Content starts

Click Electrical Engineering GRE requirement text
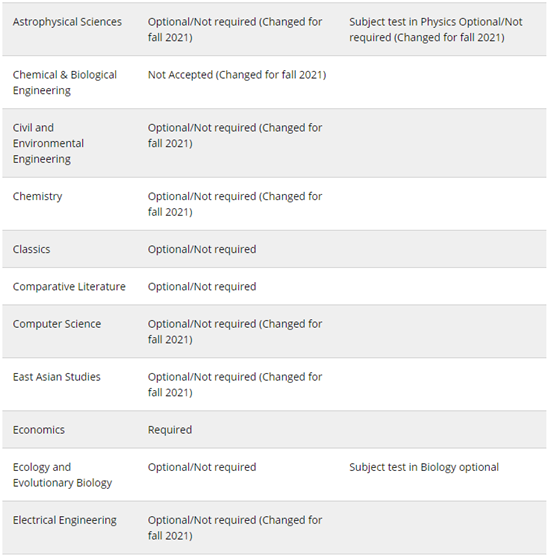550x555 pixels. 235,528
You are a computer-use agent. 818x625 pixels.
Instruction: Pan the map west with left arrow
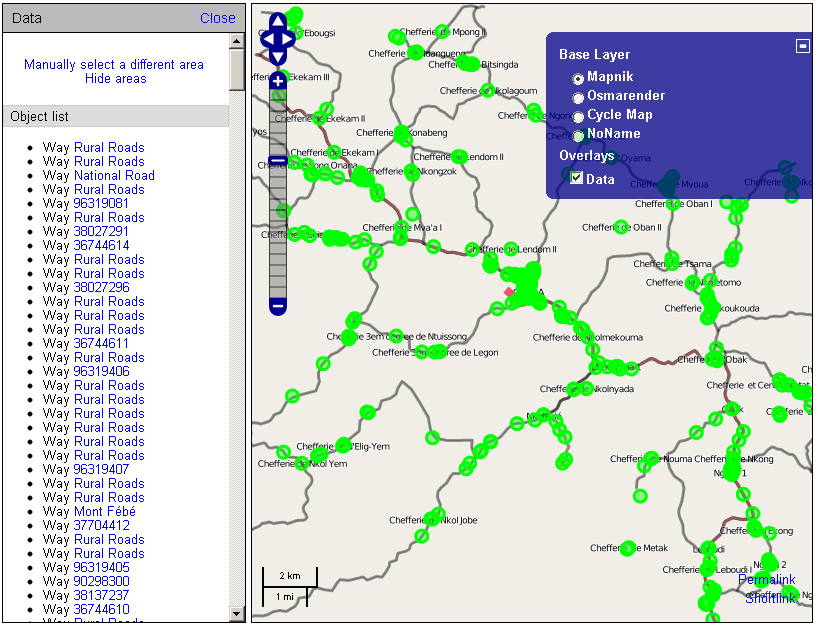266,39

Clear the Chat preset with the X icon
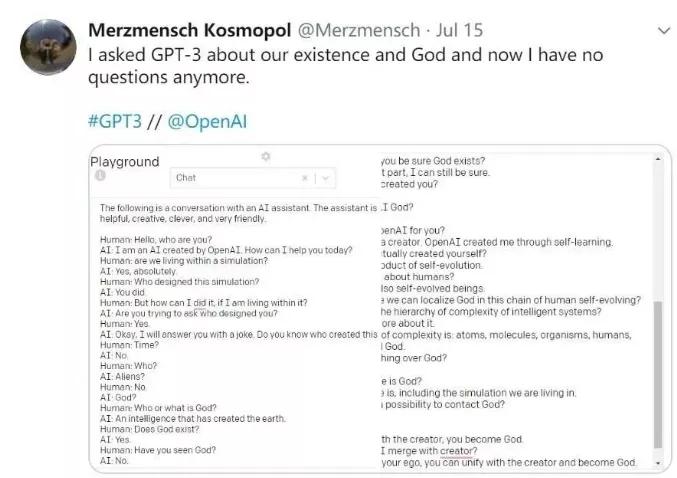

Content ends

Omit the images; transcribe the listing verbatim.

Problem solution>
Click Electrical Engineering GRE requirement text
550x555 pixels. 235,528
You are a computer-use agent. 818x625 pixels.
Instruction: Pan the map west with left arrow
266,39

Clear the Chat preset with the X icon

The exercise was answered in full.